Zeitlich die Hälfte des Konzerts nahm die abschließende zweite Uraufführung ein. `Kein Licht. Suite concertante´ von Philippe Manoury entstand aus seinem gleichnamigen Musiktheaterwerk zum Thema Atomkraft. Die Suite fasst vier rein instrumentale Stücke mit fünf Arien zusammen. Auch hier kommen elektronische Zuspielungen zu den zwölf Musikern dazu und schaffen eine auch in diesem Fall einnehmende Welt voller Klänge, von denen man sich gerne inspirieren und sie weiter wirken lässt.

Die beiden Uraufführungen wurden zu den koordinierenden Händen von Julien Leroy in den überzeugend gestaltenden Fingern der Mitglieder von United Instruments of Lucilin zu einem Genuss höchsten Grades gestaltet. Wenn an dieser Stelle, also bei Kommentaren zu neuer Musik, oft zu lesen ist, dass es sich um ein interessantes Konzert handelt, dann darf man den Begriff hier mit Inbrunst von sich weisen. Denn so geäußert meint er ein unverstandenes und/ oder wenig erbauliches Konzertereignis. Hier jedoch war den Interpreten eine gelungene Auswahl an spannenden und zugleich hörbaren und trotzdem auch neue Wege beschreitenden Kompositionen gelungen. Und diese bot United Instruments of Lucilin, übrigens ein Bezug auf den historischen Namen des Großherzogtums, mit technischer Raffinesse, gespannter Zuwendung und musikalisch starkem Ausdruck an.

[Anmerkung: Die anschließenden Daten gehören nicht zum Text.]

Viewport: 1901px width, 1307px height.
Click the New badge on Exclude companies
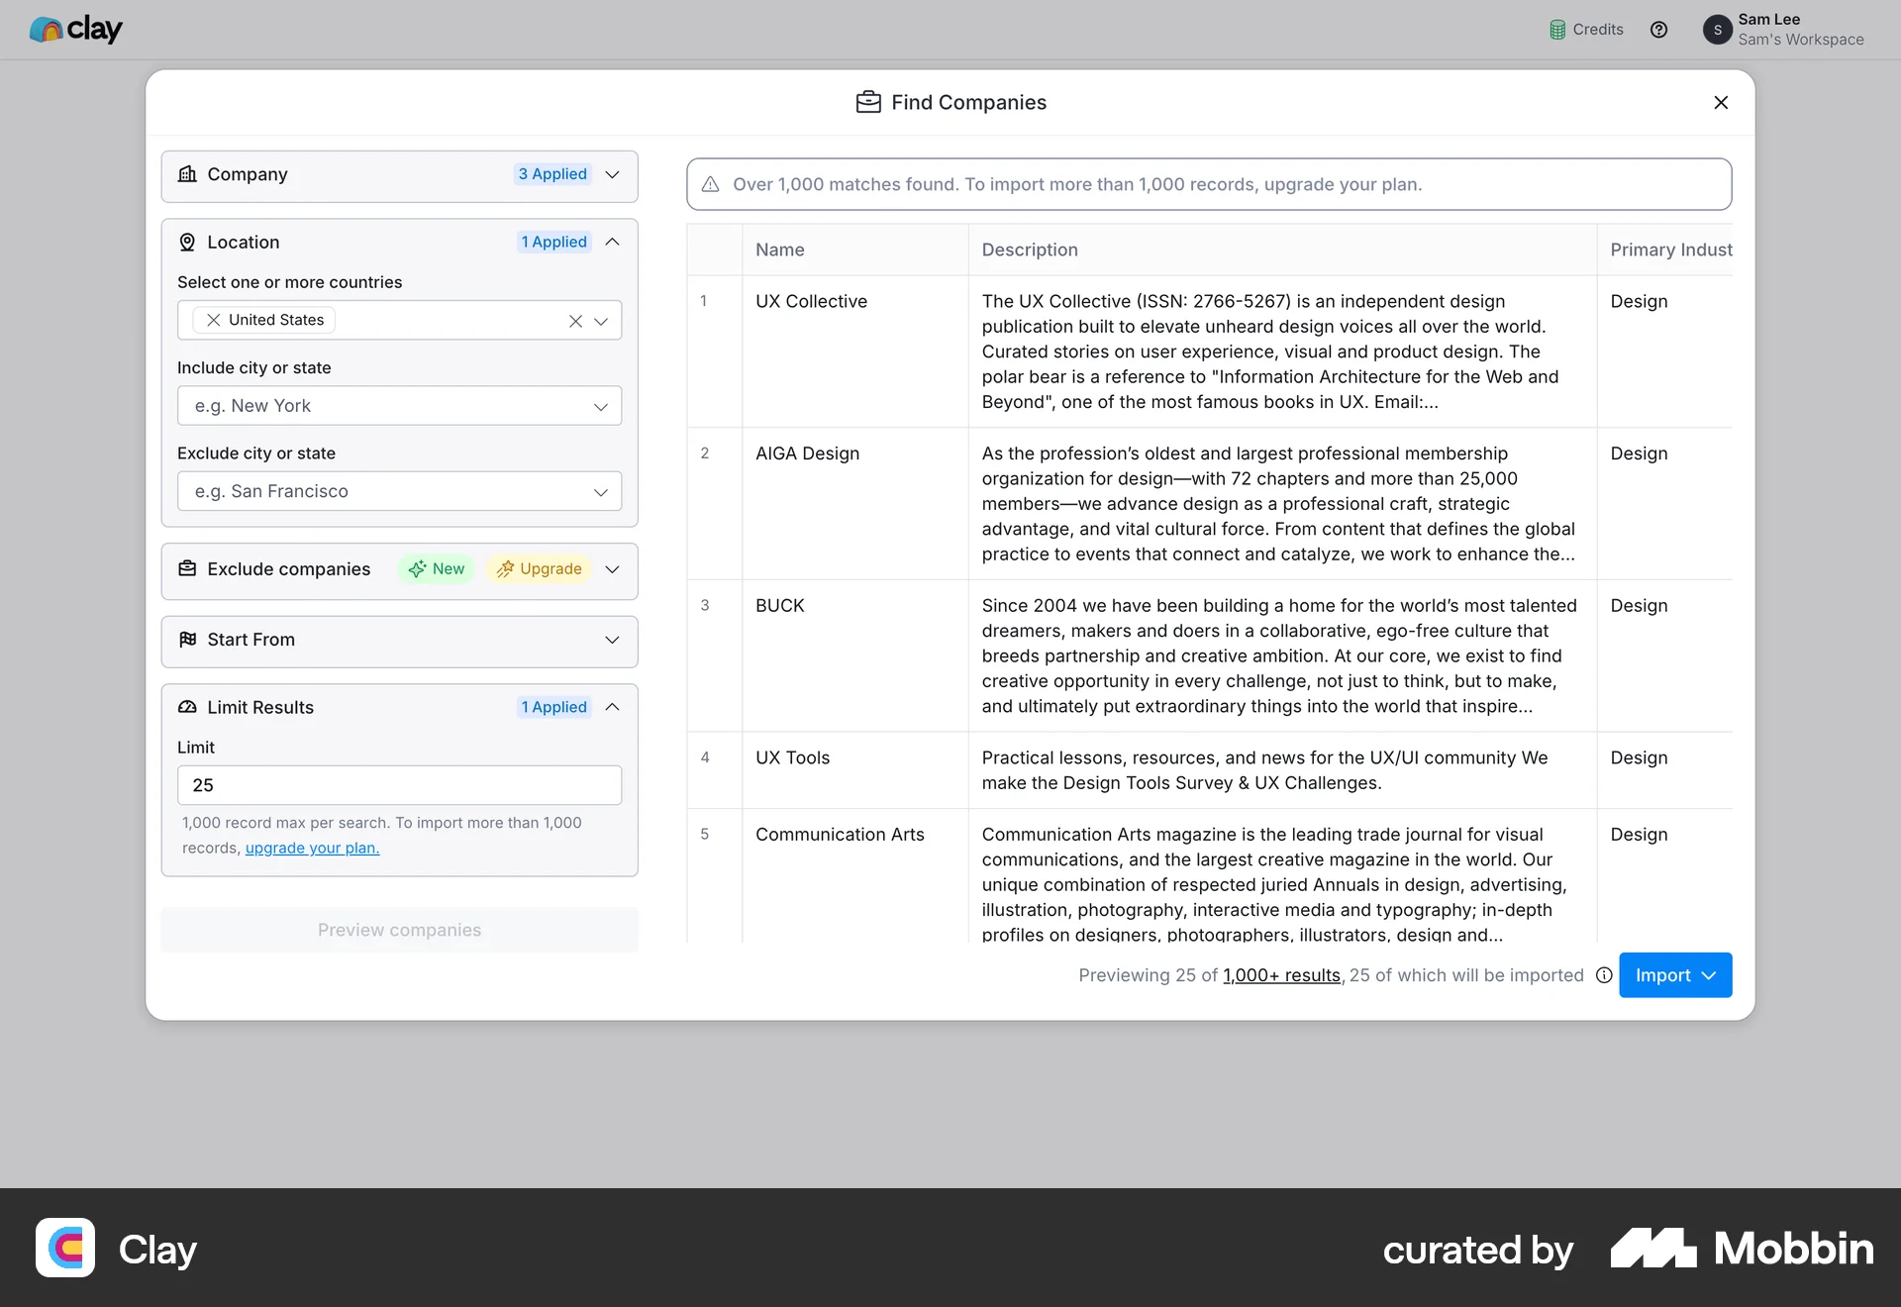pyautogui.click(x=436, y=569)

Doch darüber soll nicht der genauso mustergültige Einsatz des Quatuor Lucilin für das Quartett vergessen werden. Die Besetzung war verkleinert, aber die Qualität nicht reduziert.

Lucilin
(c) Alfonso Salgueiro

Kaum mag man einen der Beteiligten hervorheben, da alle sich großartig hineinknieten und ihre Partien qualitativ hochwertig gestalten konnten. Dazu gehören auch besondere Anforderungen wie der Wechsel zwischen den Instrumenten der Familie etwa bei der Flötistin Sophie Deshayes. Aber in zwei Fällen müssen die Solisten wegen herausgehobener Rollen im Stück erwähnt werden. In Manourys Komposition durfte sich die auf zeitgenössische Musik fokussierende Diana Daletska die Arien singen. Mit ihrem vielseitigen Mezzosopran und ihren Sprachkenntnissen lässt sie ihre samtig weiche Stimme geschmeidig und dennoch auch kraftvoll, wenn es die Musik erfordert, strahlen. Jedenfalls macht der Sängerin, die sieben Sprachen spricht, das deutsche Idiom zu den Worten von Elfriede Jelinek und auf Nietzsches Zarathustra nicht nur keine Probleme, sondern sie weiß die Texte dem Sinn entsprechend und wohlartikuliert zu gestalten.

Ebenso zu nennen ist Adam Rixer, der ein subtil schwieriges Solo, früher hieß das obligat, für Piccolotrompete bei Manoury mit erlesener Delikatesse und lässig solistischem Gestus beisteuerte.

Mit starker Musik und frisch dargebotenen ausgereiften Darbietungen machte United Instruments of Lucilin nicht nur den Zuhörern, sondern sich selber das schönste Geschenk. Und ein Motto aus dem Programmheft mag nicht nur für diesen Abend gelten: Live is Life und Life is Live. So ist es. Danke dafür!